What you will do - Reproduce the forum post about the therapist verbatim from "I just got back" to "a better idea.".

Page text -
# i think my therapist needs a therapist of her own!



## ladybug16 (Sep 4, 2010)

I just got back from my therapist appt and I have had enough! She is not helping me at all, and frankly I think she is trying to help my husband and I move farther apart from each other! When I ask her, shouldn't my husband and I be talking by now and seeing each other face to face, she says, well I can see. Its torchering you so I would only want him to talk to you for that reason! Are you freakin kidding me?? Wouldn't a therapist that sees you and your husband individually be encouraging us to speak, even if we don't end our marriiage in a divorce? I don't get it! My husband is so built up with anger and won't face me, I just think this therapist should be helping us come together like two adults!

Sorry, I had to vent this out. If you want to read my story I am on this board under "confused, maybe in denial" just so you can get a better idea. 

I feel a little better now after venting!
_Posted via Mobile Device_


----------



## sadsoul (Aug 10, 2010)

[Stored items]
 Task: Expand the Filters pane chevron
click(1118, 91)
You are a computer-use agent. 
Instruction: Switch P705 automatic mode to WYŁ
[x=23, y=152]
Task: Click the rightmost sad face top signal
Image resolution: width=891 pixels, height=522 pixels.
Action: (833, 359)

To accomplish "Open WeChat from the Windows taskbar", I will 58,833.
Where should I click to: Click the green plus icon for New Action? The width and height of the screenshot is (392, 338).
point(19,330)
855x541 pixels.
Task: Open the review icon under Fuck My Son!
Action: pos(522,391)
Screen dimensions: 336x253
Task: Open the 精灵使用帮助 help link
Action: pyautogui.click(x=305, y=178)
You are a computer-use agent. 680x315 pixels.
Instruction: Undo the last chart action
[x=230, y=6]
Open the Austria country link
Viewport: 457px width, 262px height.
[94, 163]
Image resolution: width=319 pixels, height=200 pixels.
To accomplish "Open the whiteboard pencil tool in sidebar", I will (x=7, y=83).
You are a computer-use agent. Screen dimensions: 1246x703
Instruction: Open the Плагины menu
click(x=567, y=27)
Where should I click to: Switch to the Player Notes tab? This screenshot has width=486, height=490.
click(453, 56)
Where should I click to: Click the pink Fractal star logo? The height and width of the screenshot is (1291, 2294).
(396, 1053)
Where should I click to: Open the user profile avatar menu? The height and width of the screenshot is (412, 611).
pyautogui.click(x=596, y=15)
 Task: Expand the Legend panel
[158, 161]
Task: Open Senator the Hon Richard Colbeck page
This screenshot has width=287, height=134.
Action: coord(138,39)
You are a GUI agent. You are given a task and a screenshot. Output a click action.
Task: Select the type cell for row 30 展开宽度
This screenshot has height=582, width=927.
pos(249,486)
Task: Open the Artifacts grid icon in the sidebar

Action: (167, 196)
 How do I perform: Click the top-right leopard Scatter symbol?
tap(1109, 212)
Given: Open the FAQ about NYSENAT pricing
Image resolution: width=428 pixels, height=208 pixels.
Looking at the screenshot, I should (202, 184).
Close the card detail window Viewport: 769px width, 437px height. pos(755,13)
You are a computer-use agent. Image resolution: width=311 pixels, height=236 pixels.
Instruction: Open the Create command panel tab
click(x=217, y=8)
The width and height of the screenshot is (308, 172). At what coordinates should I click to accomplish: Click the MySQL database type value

Answer to this exercise -
I just got back from my therapist appt and I have had enough! She is not helping me at all, and frankly I think she is trying to help my husband and I move farther apart from each other! When I ask her, shouldn't my husband and I be talking by now and seeing each other face to face, she says, well I can see. Its torchering you so I would only want him to talk to you for that reason! Are you freakin kidding me?? Wouldn't a therapist that sees you and your husband individually be encouraging us to speak, even if we don't end our marriiage in a divorce? I don't get it! My husband is so built up with anger and won't face me, I just think this therapist should be helping us come together like two adults!

Sorry, I had to vent this out. If you want to read my story I am on this board under "confused, maybe in denial" just so you can get a better idea.